The Son of God came as a visible, human expression of His Father, and He surprised people His whole brief life.  He broke down social barriers and extended love to the outcasts and rejects.  He had compassion for the lost and forgotten.  He extended grace to the rich and powerful as well as the poor and suffering.  We should not be surprised, “For God so loved the world…”  All of it.  Every bit.  God saw the mess that sin created and rather than condemn He sent His Son to save us.  Who would have ever guessed?     

Lifelines March 21, 2021

Welcome to the incredible journey.  It begins today.  Yesterday’s leg of the trip is over, and there is no do-over of those steps.  Tomorrow exists only in promise.  The here and now is all we have.  Our course is up to us, but remember that whichever we choose has never-ending consequences.  Many influences await to attract our attention.  Distractions drag our focus to the temporary while the eternal fades into the background.
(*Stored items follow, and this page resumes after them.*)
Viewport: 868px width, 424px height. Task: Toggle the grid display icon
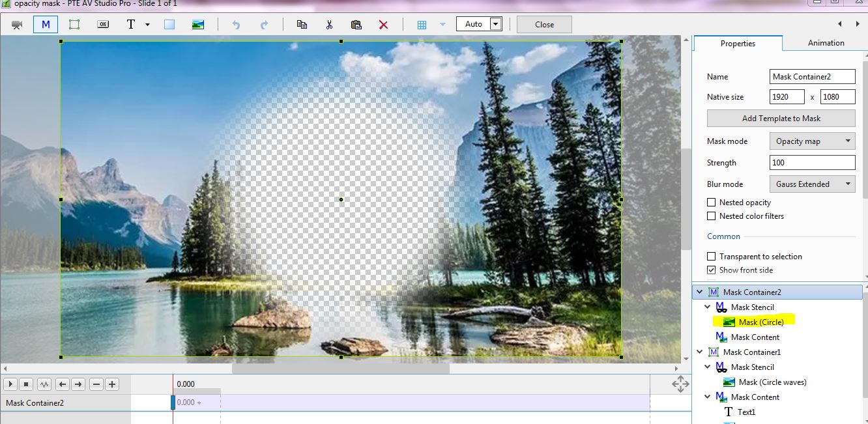(422, 25)

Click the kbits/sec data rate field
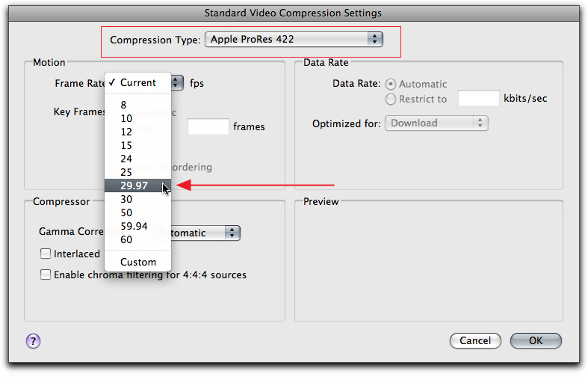pos(478,98)
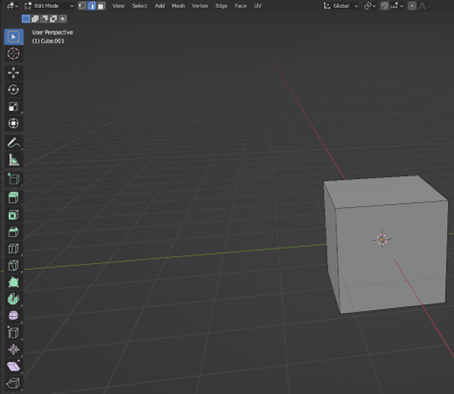Activate the Move tool
The height and width of the screenshot is (394, 454).
13,73
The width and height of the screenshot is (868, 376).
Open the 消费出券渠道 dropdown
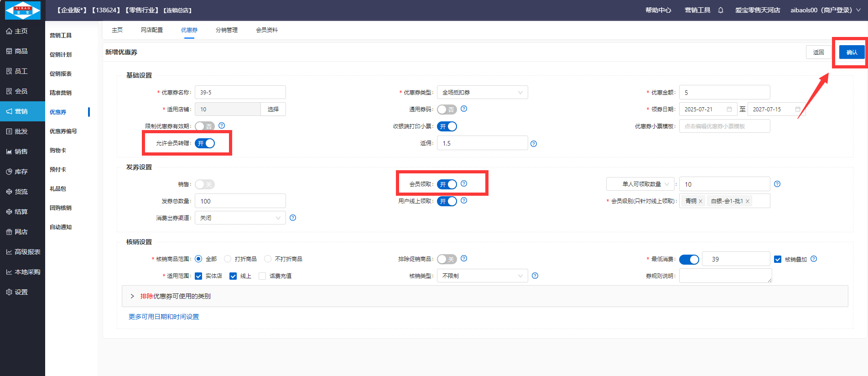[240, 218]
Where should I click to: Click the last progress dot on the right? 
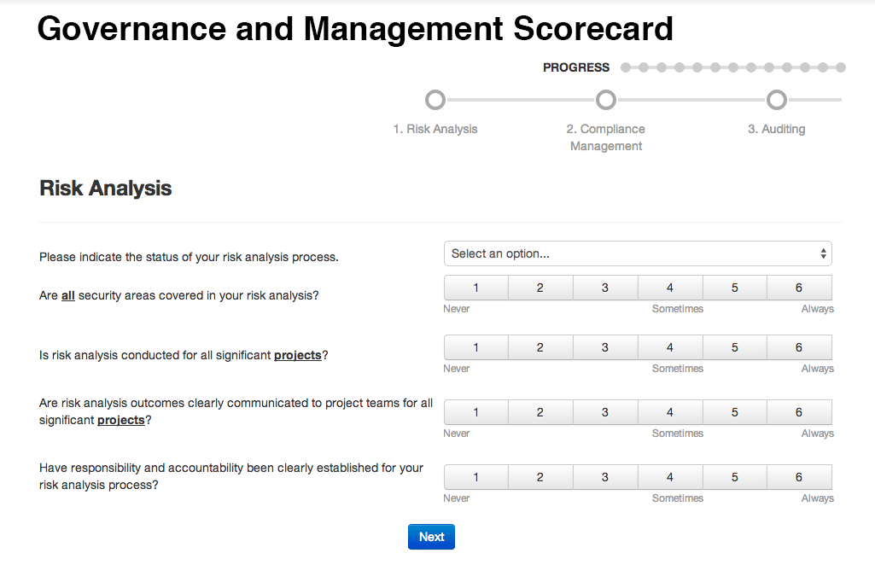pos(841,67)

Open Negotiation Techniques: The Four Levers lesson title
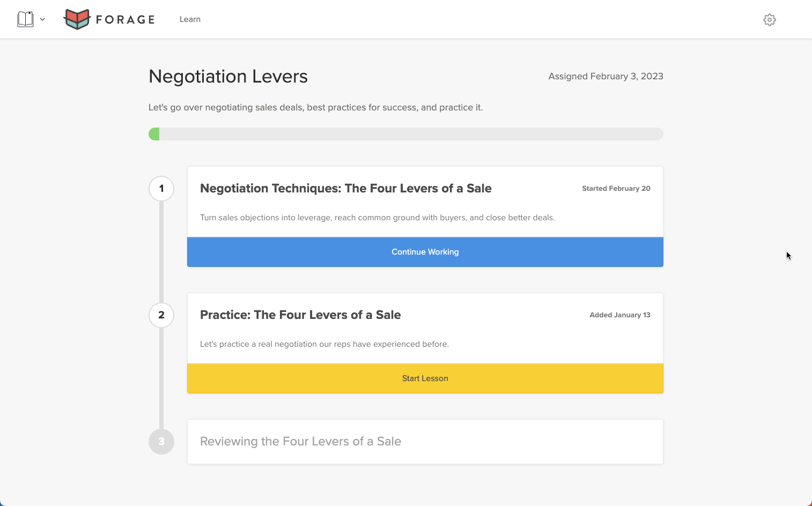pos(345,189)
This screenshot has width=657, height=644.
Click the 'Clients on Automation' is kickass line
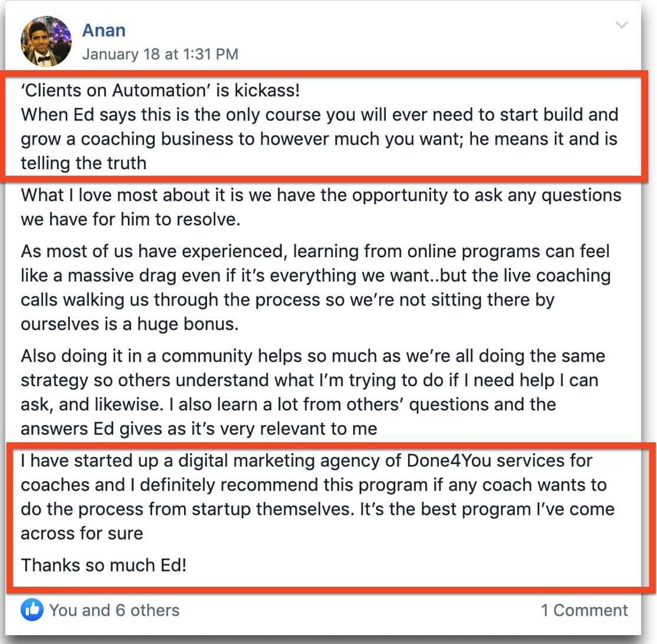click(x=160, y=90)
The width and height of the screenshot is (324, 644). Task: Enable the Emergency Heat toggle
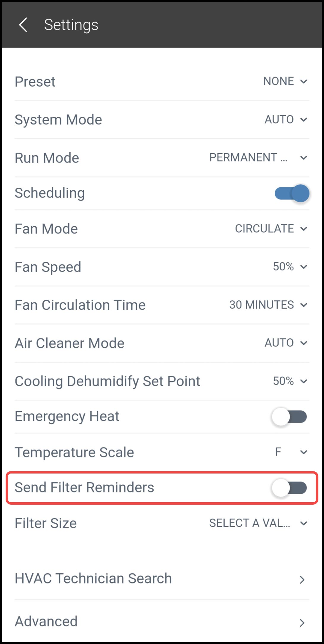coord(289,417)
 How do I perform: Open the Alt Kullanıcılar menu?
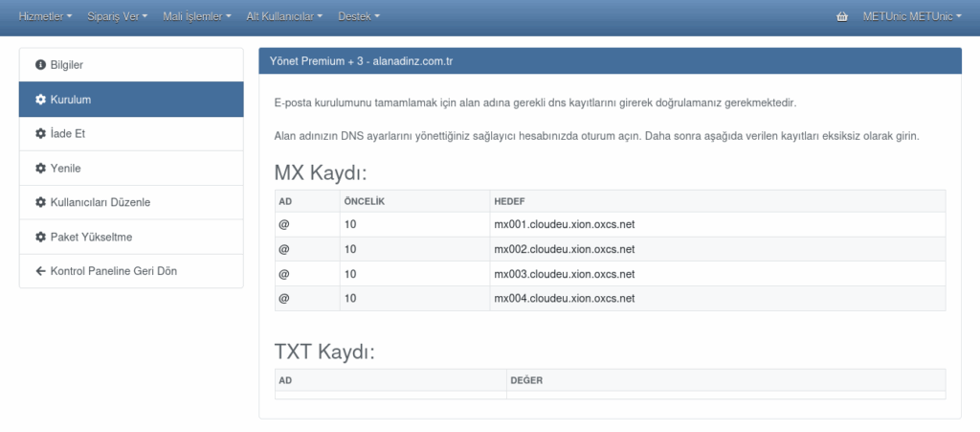point(284,16)
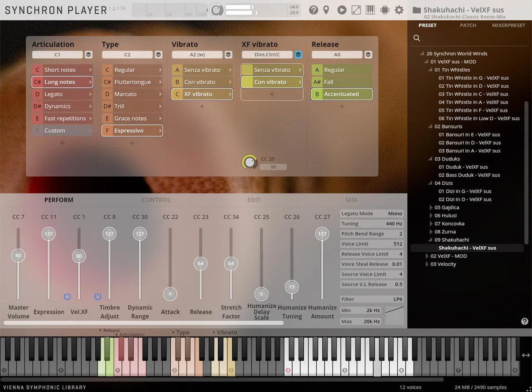The width and height of the screenshot is (532, 392).
Task: Collapse the 01 Tin Whistles folder
Action: coord(430,70)
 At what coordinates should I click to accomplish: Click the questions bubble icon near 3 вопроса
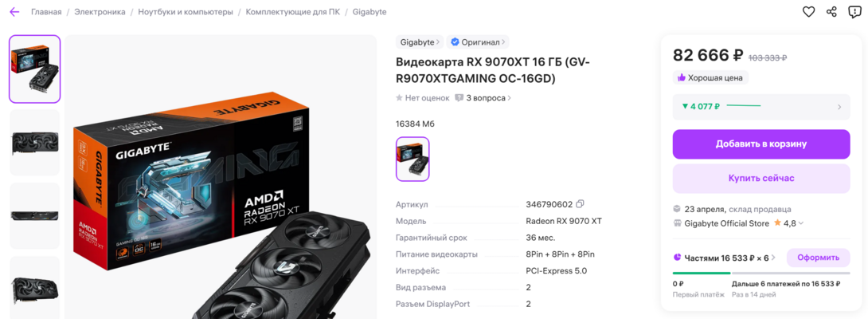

We have come out of the darkness with squinting eyes into the brightness of the Lord’s light.  For some of us, it was decades ago and for others it was more recently.  Either way, it is a radical change.  The whole world appears different.  Once attractive activities lose their appeal.  We question the wisdom of certain friendships that add nothing to our ambitions in this new pursuit.  Some of our buddies pull against us or even put hurdles in the way.  This is unique and uncomfortable.  Old comfort zones are inviting.       

We learned that our lifestyles were out of harmony with the tune of our Creator.  The notes were sour and painful to hear.  His sweet melody drew us to the pursuit of something better, a quest that challenges our morals and tests our ethics.  This is a trip like no other.  The transformation from a purely fleshly perspective to a spiritual one is a struggle.  Those old desires still tug at us, and yielding is an ongoing temptation.

Everybody has their own version of Egypt.  God liberates His children from the slavery of sin just as He freed the Israelites from their captivity.  They wanted to return almost as soon as they crossed the Red Sea.  Freedom is unsettling and scary for people who are accustomed to captivity.  There are choices to make.  Different forms of enslavement always lurk around the next decision.  Resistance to old habits is hard.  We want to go back.

The children of Israel marched right up to the edge of the Promised Land and saw attractive land beyond the river…and massive opposition.  Faith wavered.  Fear took over, not enemies but fear.  They never engaged the battle for the territory that God had for them.  So, they wandered, four decades of shuffling around the wilderness.  How much time do we spend in a spiritual wasteland?  Fear will take us there. 

Everyone has to negotiate the turf between slavery and the Promised Land, but fear makes it a much more difficult trip.  Even Jesus had His own wilderness experience (Matthew 4).  Temptation greeted Him as the devil taunted Him.  He overcame with the word of His Father.  We can, too. 

It is a unique journey.  From a dark, dead existence into the light; out of enslavement to Satan and his troops into freedom.  The Lord leads us through the tough terrain that we cross on the way to our ultimate destination.  It is a wondrous adventure like no other.                

Lifelines March 14, 2021

He presented himself to the Lord in an almost perfect fashion (Mark 10:17-22).  He demonstrated an enthusiasm in his approach that would surely have been an encouraging sign.  He didn’t hesitantly come to Jesus but he came in a sprint and when he arrived, he showed the greatest respect.  He fell to his knees.  Encouraging sign number two.  This was one great prospect.  Or was he?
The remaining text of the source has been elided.